This quant comparison question looks seemingly difficult. Really. Quantity A and quantity B can't be solved exactly. But remember, in quant comparison questions, it may not be about solving for a or B, it may just be about moving if A or B can be greater. So let's look at the two constraints. It says X * y is negative.
And X * y ^2 is positive if X * y is negative. It just means that either X or Y must be negative because a negative times a positive is negative. Now the other constraint has X * y ^2 is positive, so we know that those multiplied together.
Is positive, is greater than 0, and those both must be positive, both parts must be positive, or both parts must be negative. So let's start off with considering that X is positive and Y is negative. If X were positive in the second constraint, we would have a positive number times a negative number squared, which is actually positive, so both parts would be positive.
That would fulfill the constraint. So we have one situation where we know for sure X is positive, and let's try the other one just to make sure, where Y is positive and X is negative. If X were negative, we would have a negative number times y ^2, which is still positive. That's actually negative. Those two parts are opposite. X * y ^2 in that case would be negative, So that's not actually possible given this constraint, so.

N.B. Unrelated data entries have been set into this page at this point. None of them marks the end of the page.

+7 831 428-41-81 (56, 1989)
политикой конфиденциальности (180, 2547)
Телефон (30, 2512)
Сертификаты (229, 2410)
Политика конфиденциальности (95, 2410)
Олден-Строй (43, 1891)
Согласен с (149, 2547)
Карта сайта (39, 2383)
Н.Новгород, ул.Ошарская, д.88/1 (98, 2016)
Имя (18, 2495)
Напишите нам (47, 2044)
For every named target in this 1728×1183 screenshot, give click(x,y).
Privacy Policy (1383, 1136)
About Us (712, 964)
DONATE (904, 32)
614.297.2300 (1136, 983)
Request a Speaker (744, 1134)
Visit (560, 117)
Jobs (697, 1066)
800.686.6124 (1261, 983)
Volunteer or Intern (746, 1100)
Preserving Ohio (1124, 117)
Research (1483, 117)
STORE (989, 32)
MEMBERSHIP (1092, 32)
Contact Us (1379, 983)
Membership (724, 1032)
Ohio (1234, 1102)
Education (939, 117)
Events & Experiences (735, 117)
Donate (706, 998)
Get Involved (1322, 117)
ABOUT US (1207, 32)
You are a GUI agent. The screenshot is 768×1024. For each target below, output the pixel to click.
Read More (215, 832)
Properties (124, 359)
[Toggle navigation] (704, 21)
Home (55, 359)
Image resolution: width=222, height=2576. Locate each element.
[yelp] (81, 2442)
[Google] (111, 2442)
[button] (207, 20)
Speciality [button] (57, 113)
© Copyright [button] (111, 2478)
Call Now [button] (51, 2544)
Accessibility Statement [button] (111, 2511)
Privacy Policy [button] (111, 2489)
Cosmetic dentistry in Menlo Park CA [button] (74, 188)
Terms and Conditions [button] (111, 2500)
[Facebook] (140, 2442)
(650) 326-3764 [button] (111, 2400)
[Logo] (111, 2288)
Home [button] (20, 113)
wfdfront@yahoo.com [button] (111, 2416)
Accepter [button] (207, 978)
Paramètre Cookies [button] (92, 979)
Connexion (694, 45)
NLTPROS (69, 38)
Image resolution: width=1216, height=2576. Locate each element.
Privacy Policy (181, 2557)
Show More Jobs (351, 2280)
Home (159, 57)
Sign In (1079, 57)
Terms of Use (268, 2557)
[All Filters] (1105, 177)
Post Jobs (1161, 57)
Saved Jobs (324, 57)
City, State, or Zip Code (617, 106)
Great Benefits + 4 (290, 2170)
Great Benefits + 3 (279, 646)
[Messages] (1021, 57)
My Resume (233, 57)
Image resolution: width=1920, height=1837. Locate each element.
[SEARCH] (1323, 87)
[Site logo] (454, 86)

We can actually know for a fact that X is positive and Y is negative because they must be opposites based on that first constraint. So if X is positive and Y is negative, we can solve for quantity B. Or we can determine something about quantity B if Y being -, y ^2 is still positive and X.
In the denominator doesn't really matter in considering if quantity B is positive or negative. So we actually have a positive over a positive that guarantees that quantity B is positive. Quantity A we already know from the first constraint is negative, so quantity B is positive and quantity A is negative. We can actually stop right there. We know for a fact that quantity B must be greater than quantity A.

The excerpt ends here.